**The problem**
Output the data below word for word, starting at the very beginning and going on through the line with "x-axis-title: No of", including that line. Leave the pictures out.

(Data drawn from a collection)
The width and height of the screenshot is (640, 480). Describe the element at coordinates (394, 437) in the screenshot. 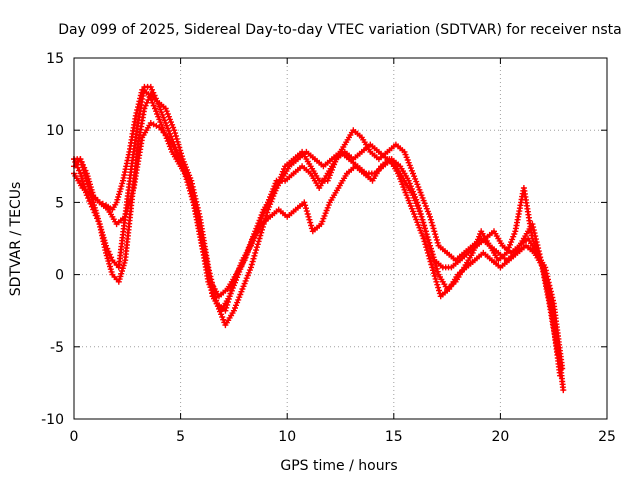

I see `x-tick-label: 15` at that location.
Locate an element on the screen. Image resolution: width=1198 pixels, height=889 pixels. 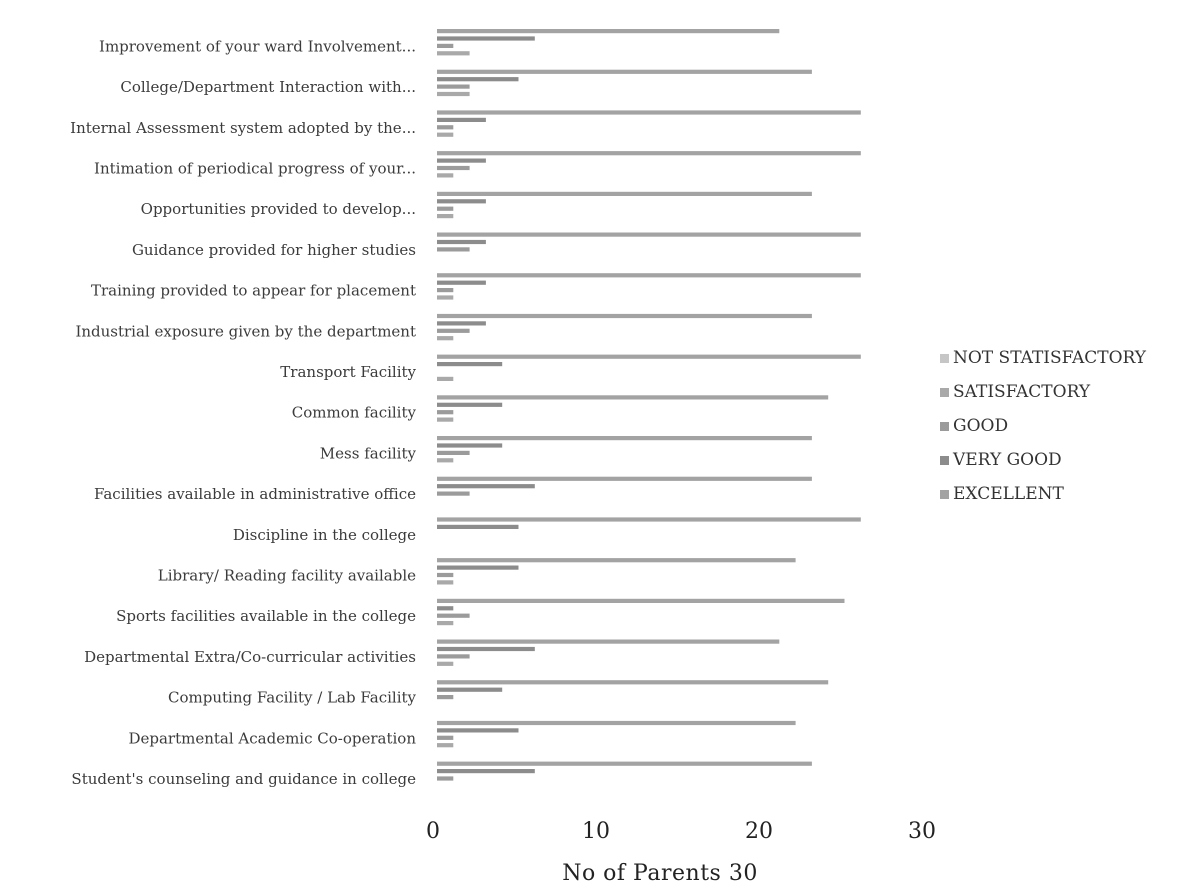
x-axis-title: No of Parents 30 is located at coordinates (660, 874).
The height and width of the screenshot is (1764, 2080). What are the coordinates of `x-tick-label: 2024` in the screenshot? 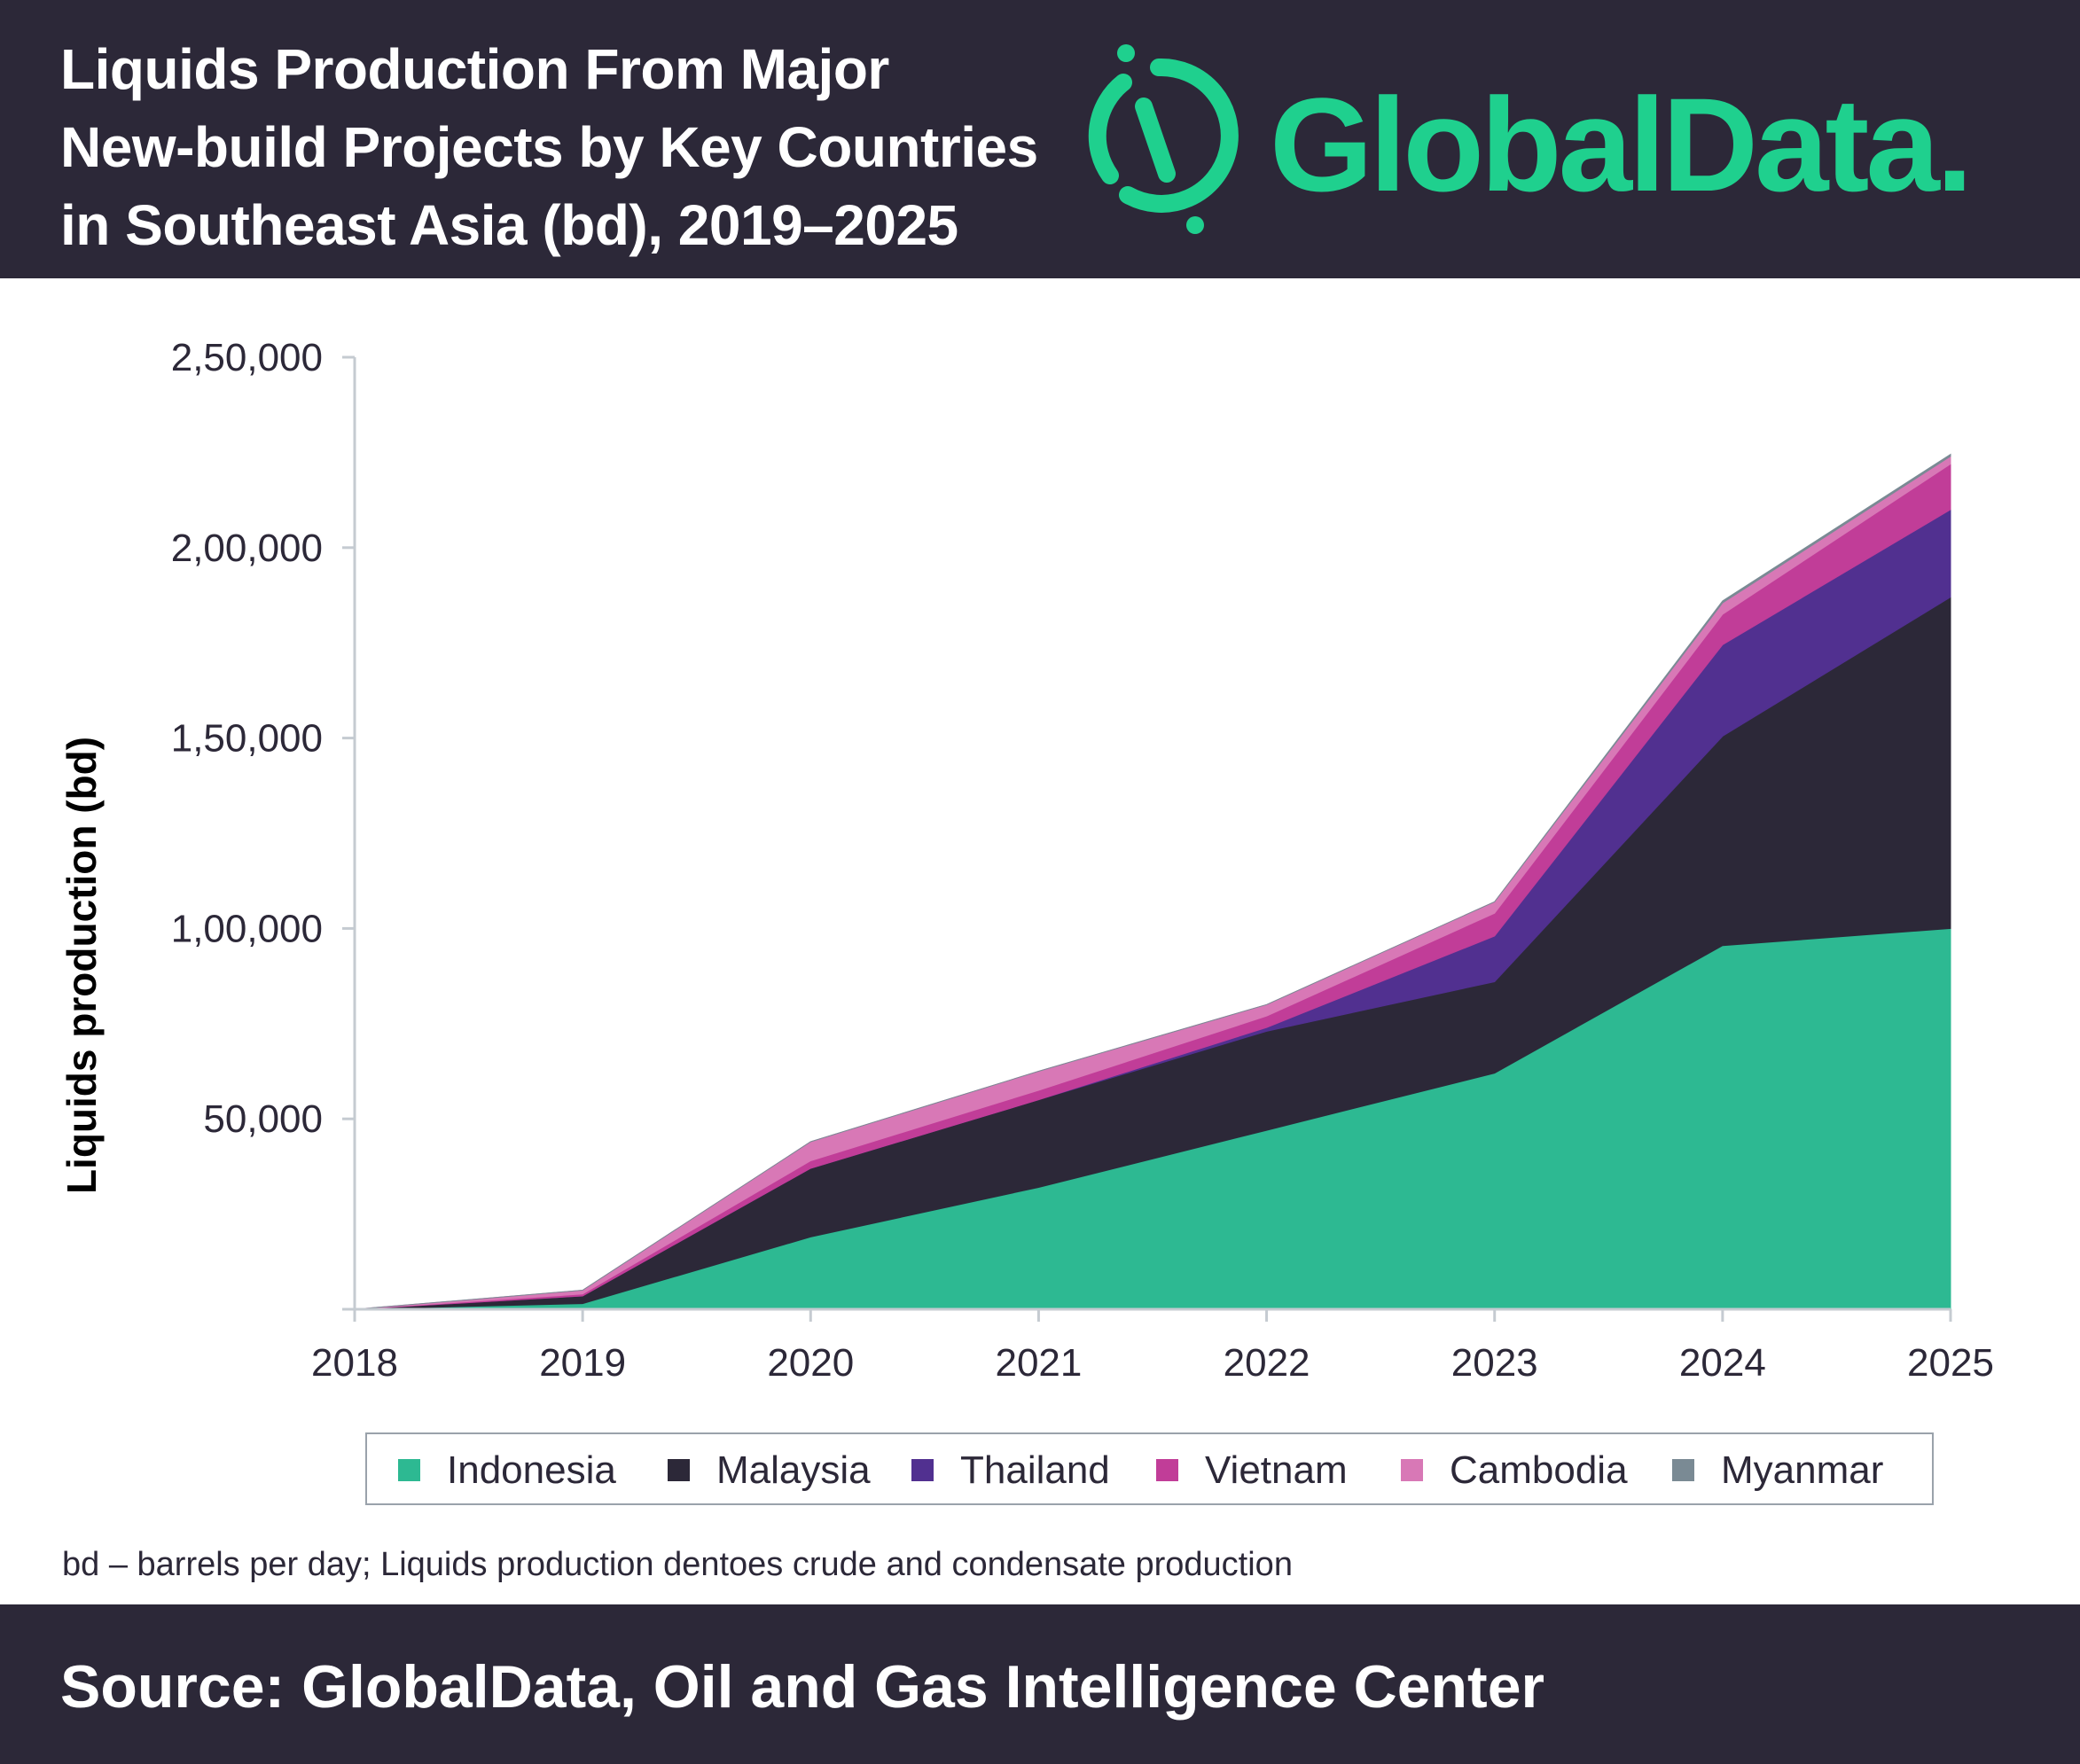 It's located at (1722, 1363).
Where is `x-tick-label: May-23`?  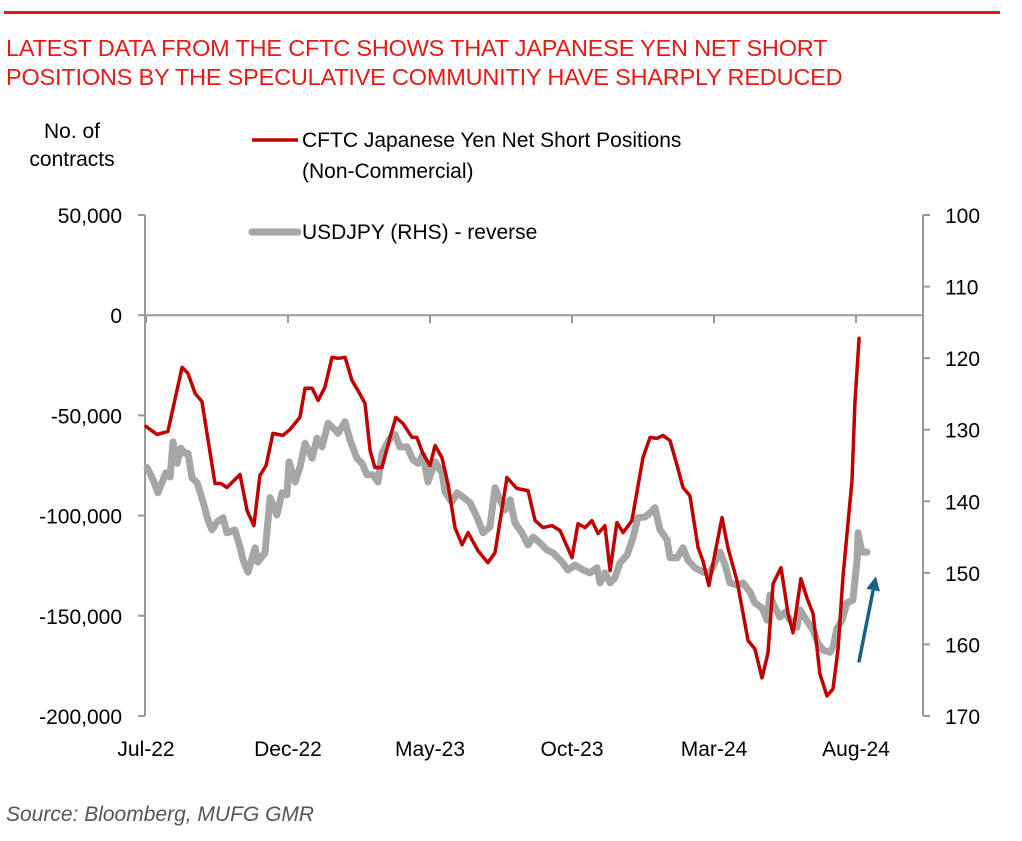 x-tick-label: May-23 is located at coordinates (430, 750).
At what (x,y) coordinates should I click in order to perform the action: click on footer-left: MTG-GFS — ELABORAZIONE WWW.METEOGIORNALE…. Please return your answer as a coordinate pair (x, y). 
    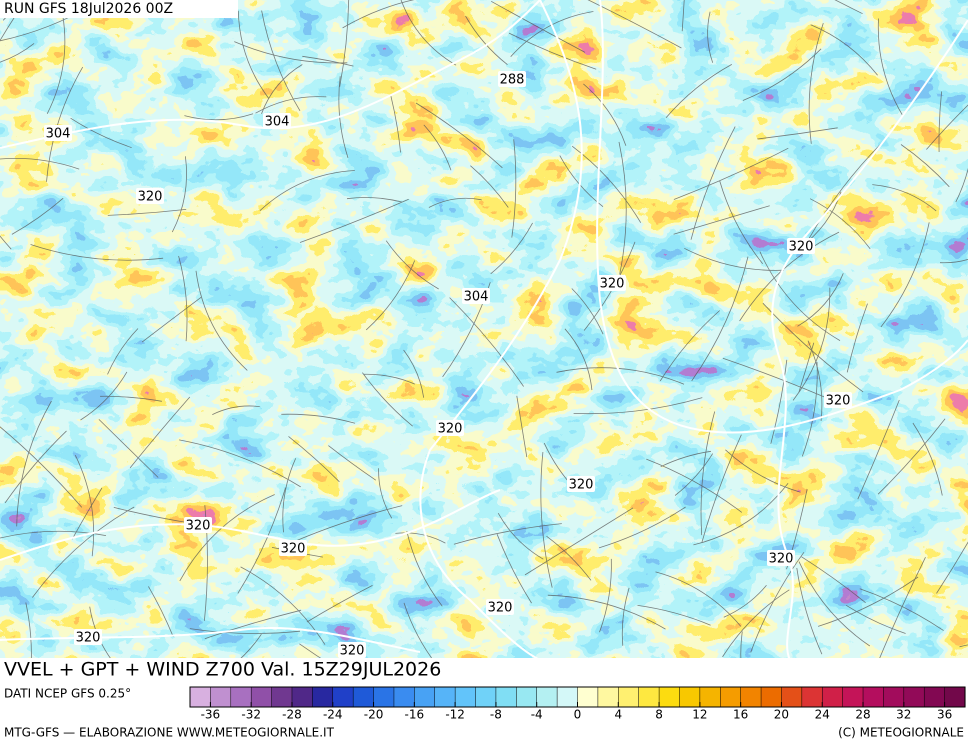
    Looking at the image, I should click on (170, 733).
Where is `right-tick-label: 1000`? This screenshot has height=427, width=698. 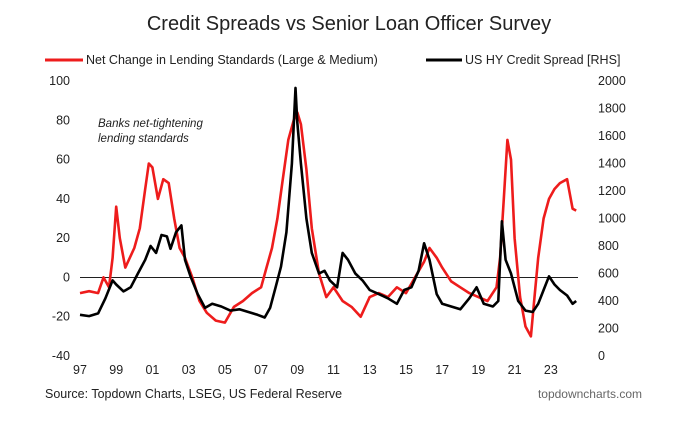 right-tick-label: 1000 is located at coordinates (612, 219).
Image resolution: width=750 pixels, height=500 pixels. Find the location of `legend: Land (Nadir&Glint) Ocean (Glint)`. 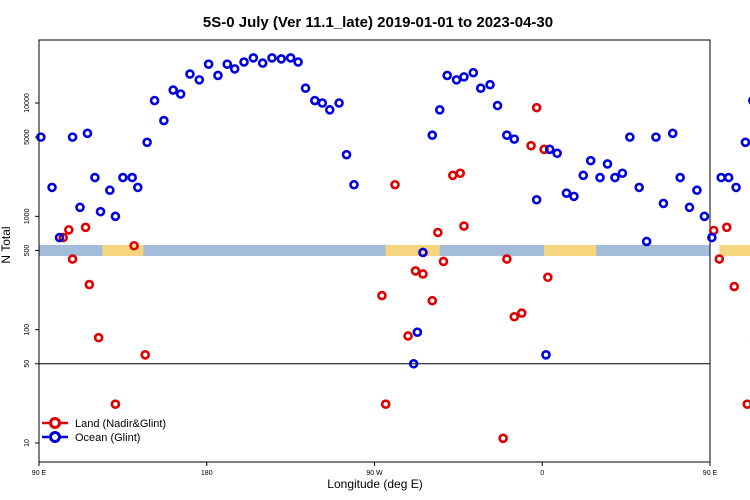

**Problem solution**
The width and height of the screenshot is (640, 480). Describe the element at coordinates (394, 437) in the screenshot. 

I see `x-tick-label: 15` at that location.
Locate an element on the screen. Image resolution: width=1198 pixels, height=889 pixels. 
x-axis-title: No of Parents 30 is located at coordinates (660, 874).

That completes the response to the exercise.